11:00 AM — 11:15 AM…  General news and finance.
11:15 AM — 11:30 AM…  Local, theatrical, and sporting news.
11:30 AM — 11:45 AM…  Vienna exchange news.
11:45 AM — 12:00 AM…  Parliamentary, provincial, and foreign news.
12:00 PM…   Exact astronomical time.
12:00 PM — 12:30 PM…  Latest general news, news, parliamentary, court, political, and military.
12:30 PM — 1:00 PM…  Midday exchange quotations.
1:00 PM — 2:00 PM…  Repetition of the half-day's most interesting news.
2:00 PM — 2:30 PM…  Foreign telegrams and latest general news.
2:30 PM — 3:00 PM…  Parliamentary and local news.
3:00 PM — 3:15 PM…  Latest exchange reports.
3:15 PM — 4:00 PM…  Weather, parliamentary, legal, theatrical, fashion and sporting news.
4:00 PM — 4:30 PM…  Latest exchange reports and general news.
4:30 PM — 6:30 PM…  Regimental bands.
7:00 PM — 8:15 PM…  Opera.
8:15 PM (or after the first act of the opera)…  Exchange news from New York, Frankfurt, Paris, Berlin, London, and other business centers.
8:30 — 9:30…  Opera.

Running the Telefon Hírmondó was akin to running a conventional newspaper, but without the printing and type-setting machinery and the many thousand pounds expenditure it involved. There was an editor, his assistants, and the usual flock of reporters for collection of news. News items were received in the office, written and edited in a manner so that the subscribers may receive the intelligence in the fewest words possible. News readers, called stentor, were required to have strong voices, because of the limitation of the amplification system they had to speak loudly into the microphones. By the year 1907, Telefon Hírmondó employed over two hundred people and had over fifteen thousand paying subscribers.

○ ○ ○ ○ ○

_Exercises:_
1/ In the Telefon Hírmondó passage, by 1907, how many paying subscribers did the service have?
2/ Print everything in the Telefon Hírmondó passage from "11:45 AM — 12:00" down to "most interesting news.".
3/ Carry on the Telefon Hírmondó passage past its final sentence.

_Data excerpt:_
○ ○ ○ ○ ○

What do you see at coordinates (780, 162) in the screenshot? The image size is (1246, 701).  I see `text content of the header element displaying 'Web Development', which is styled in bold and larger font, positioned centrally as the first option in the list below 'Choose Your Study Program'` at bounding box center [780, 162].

○ ○ ○ ○ ○

_Answers to the tasks:_
1/ Over fifteen thousand.

2/
11:45 AM — 12:00 AM…  Parliamentary, provincial, and foreign news.
12:00 PM…   Exact astronomical time.
12:00 PM — 12:30 PM…  Latest general news, news, parliamentary, court, political, and military.
12:30 PM — 1:00 PM…  Midday exchange quotations.
1:00 PM — 2:00 PM…  Repetition of the half-day's most interesting news.

3/
Reporters of Telefon Hirmondó

Reporters of Telefon Hirmondó

concert room of Telefon Hírmondó

In the concert room of Telefon Hírmondó

Thomas S. Denison wrote in the April 1901 issue of The World's Work:

The paper is so well known and has accomplished so much that it appears to be beyond the stage of experiment so far as Budapest is concerned. One strong point in its favor is its early reports. In this respect the paper has a strong hold, for it is able to issue an "extra" at any hour of the day. Moreover, invalids and busy people may get as much news as they want with little effort. Indeed, the plan has so many advantages, that we shall probably soon see it in operation on this side of the ocean, with the improvements that Yankee ingenuity will be sure to devise.

The success of Telefon Hírmondó inspired many entrepreneurs to start telephone newspapers in their own cities. Notable examples include Electrophone in London, Tellevent in Detroit, Araldo Telefonico in Italy, Telephone Herald in Newark and Portland, Musolaphone in Chicago and many others. Telefon Hírmondó outlived them all. The telephone newspaper stopped broadcasting only when its wire network was destroyed by bombing during World War 2.

Tivadar Puskás, the man who created Telefon Hírmondó, never lived to see the success of his invention. A prominent Hungarian telephone pioneer and inventor of the telephone switchboard, Puskás died of a sudden heart attack a month after Telefon Hírmondó began broadcasting. He was still waiting for the authorization letter from the government to arrive that would officially permit him to operate his telephone newspaper.